Written task ▸
Convert the material from the line with "Open the 操作 menu" up to and including the line with "tap(878, 333)" into a numbered list, skipping blank lines and leaving the pictures out.

Input records ▸
— START —

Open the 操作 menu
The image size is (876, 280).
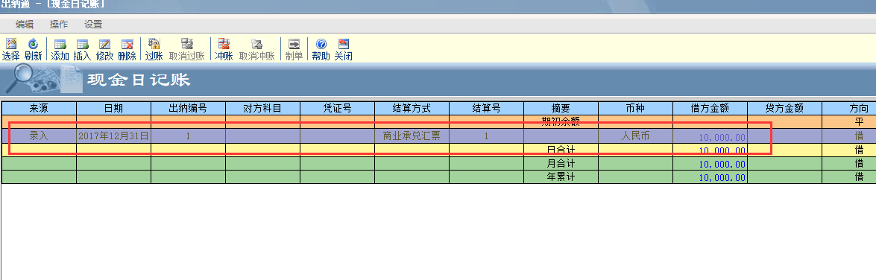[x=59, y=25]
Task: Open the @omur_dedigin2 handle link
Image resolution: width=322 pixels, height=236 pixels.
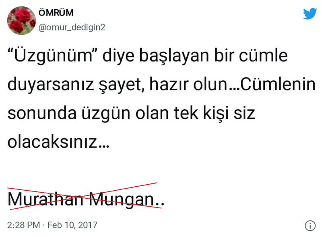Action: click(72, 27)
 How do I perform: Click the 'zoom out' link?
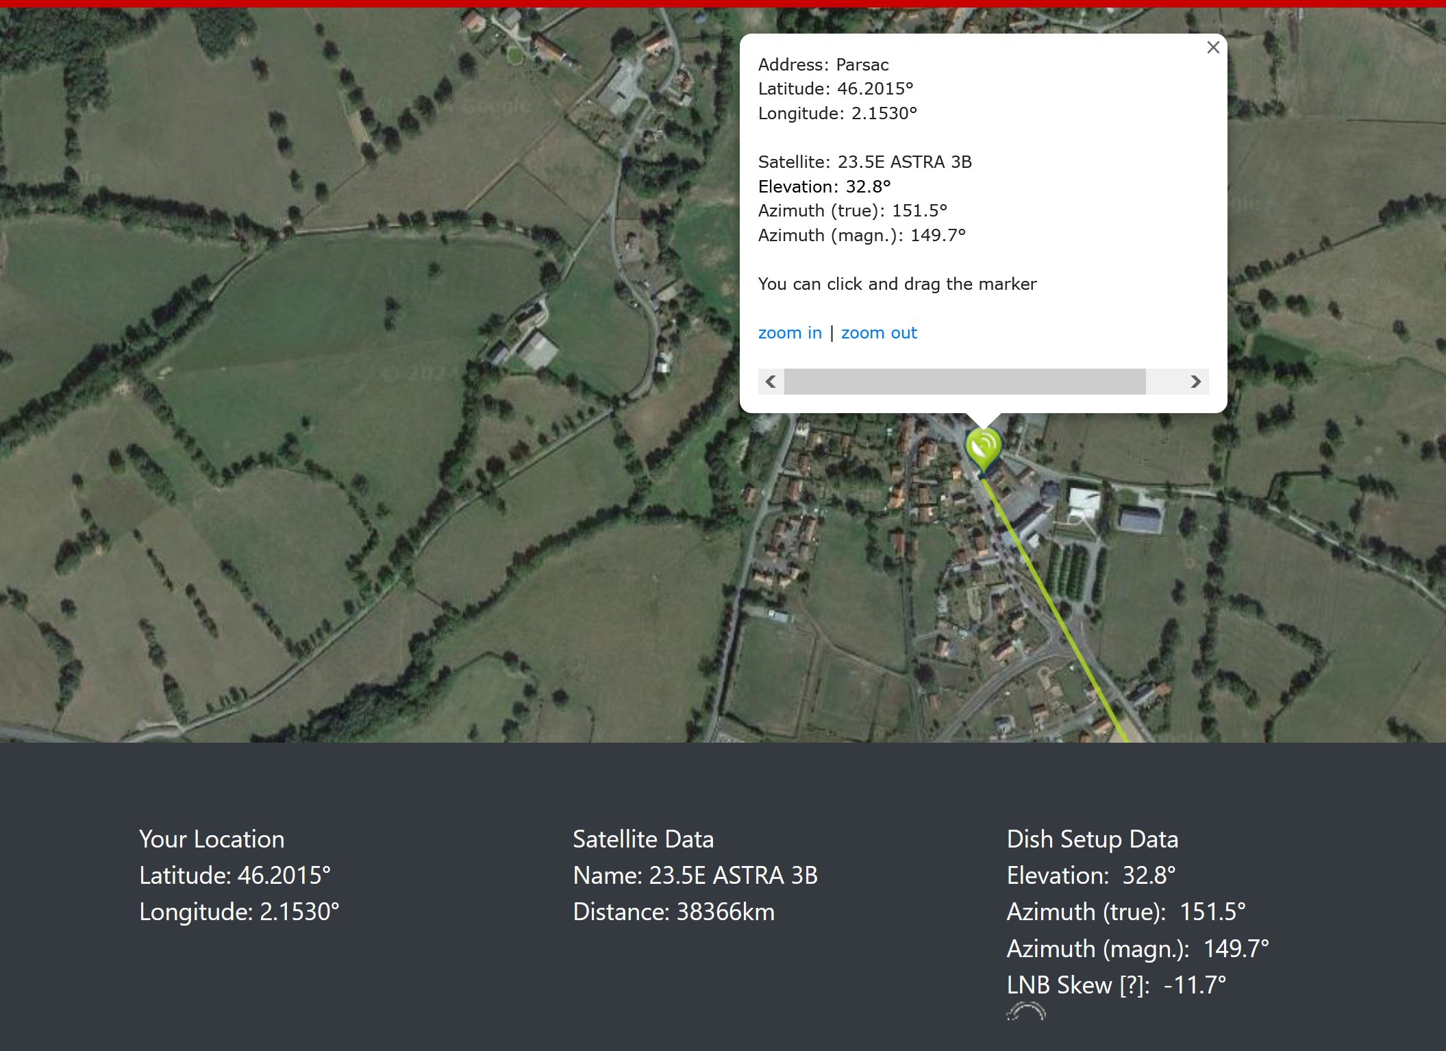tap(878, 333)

— END —
— START —

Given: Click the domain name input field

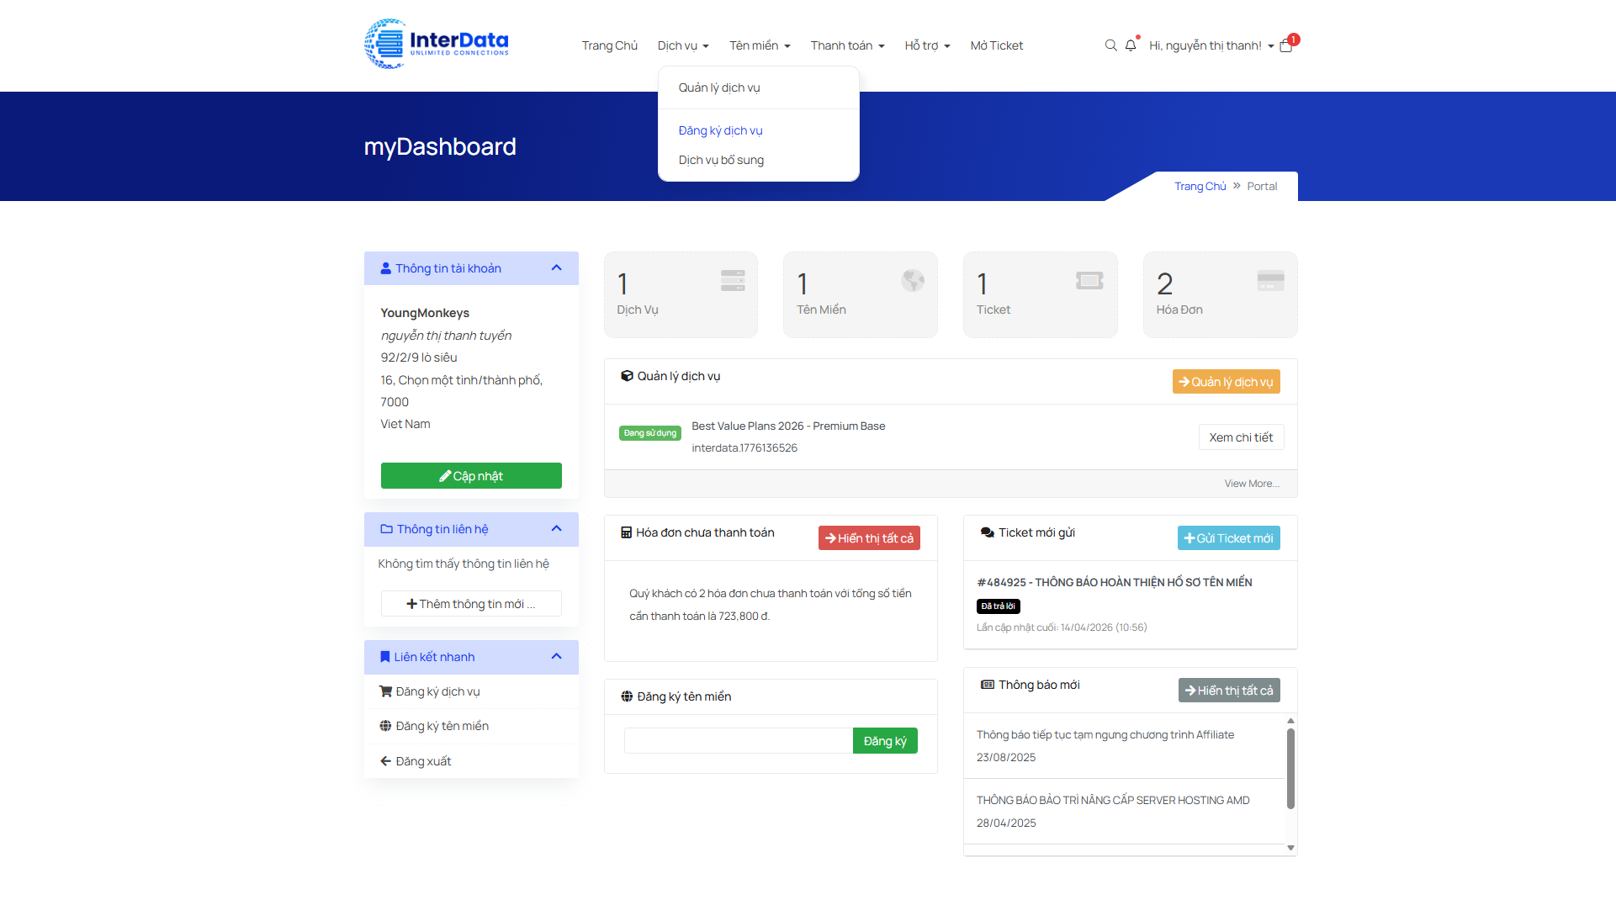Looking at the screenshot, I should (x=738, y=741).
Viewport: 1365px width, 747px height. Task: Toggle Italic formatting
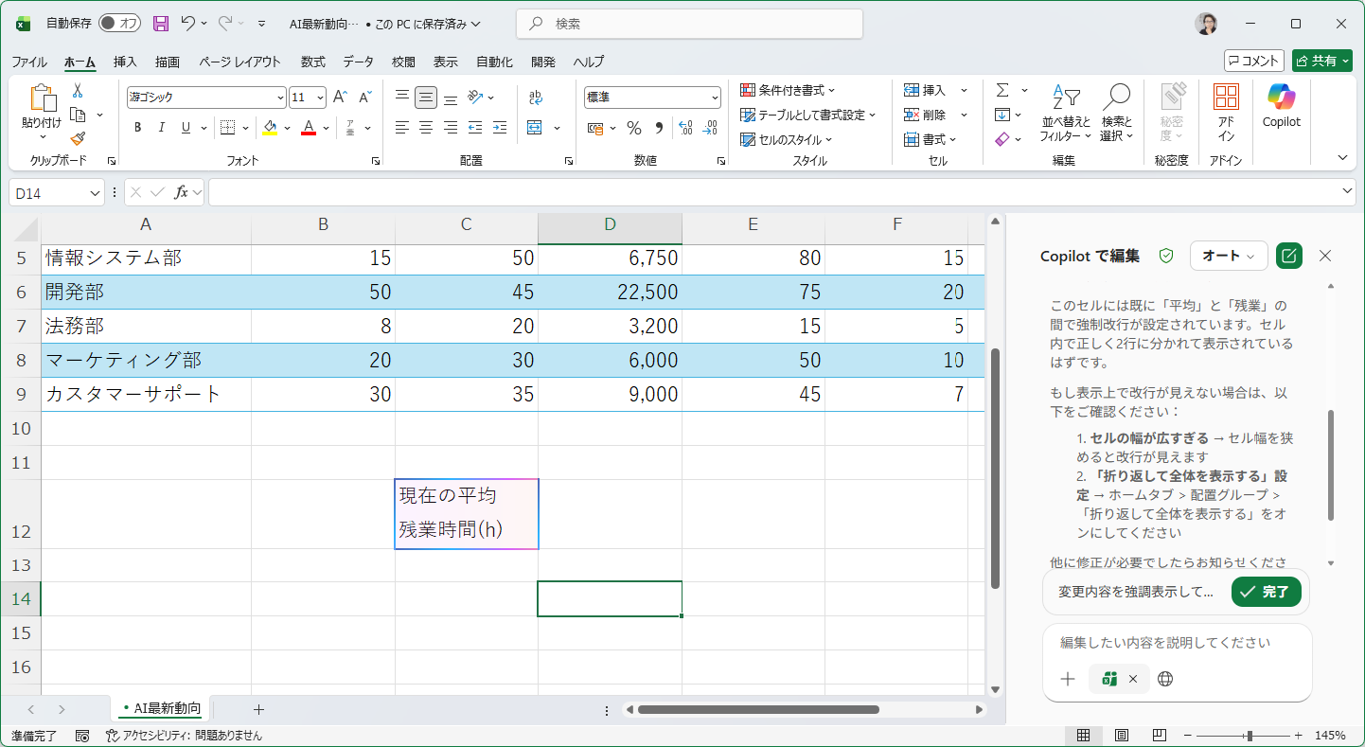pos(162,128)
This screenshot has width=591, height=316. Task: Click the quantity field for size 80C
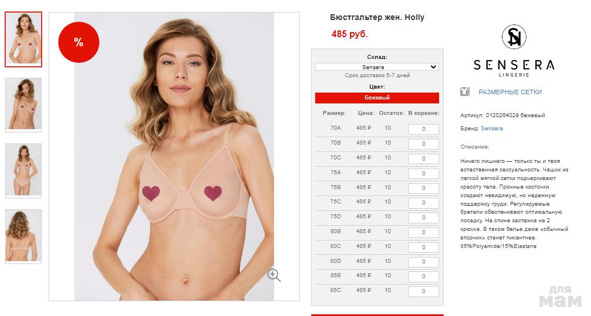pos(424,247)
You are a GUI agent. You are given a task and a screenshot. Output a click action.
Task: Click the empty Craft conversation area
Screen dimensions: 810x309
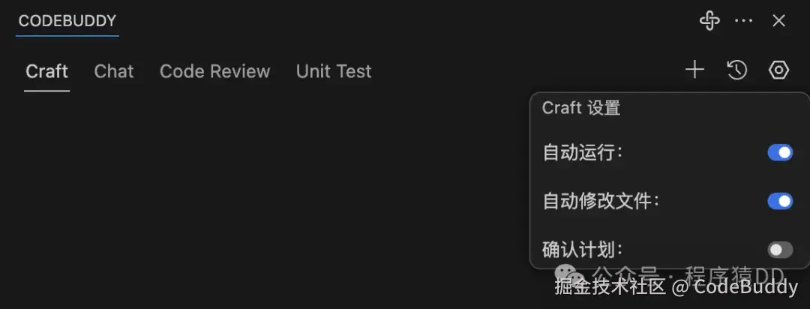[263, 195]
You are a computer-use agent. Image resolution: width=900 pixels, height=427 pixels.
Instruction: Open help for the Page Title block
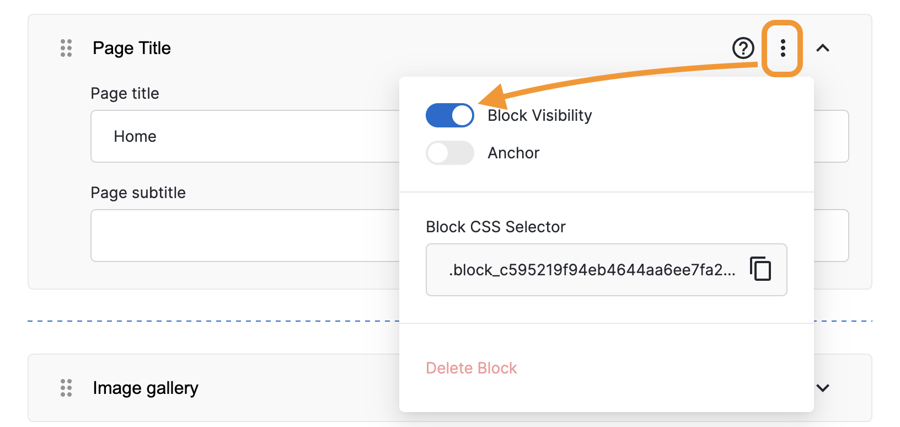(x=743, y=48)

— END —

Solution for this task ▸
1. Open the 操作 menu
2. The image size is (876, 280).
3. [x=59, y=25]
4. Task: Open the @omur_dedigin2 handle link
5. Image resolution: width=322 pixels, height=236 pixels.
6. Action: click(72, 27)
7.  How do I perform: Click the 'zoom out' link?
8. tap(878, 333)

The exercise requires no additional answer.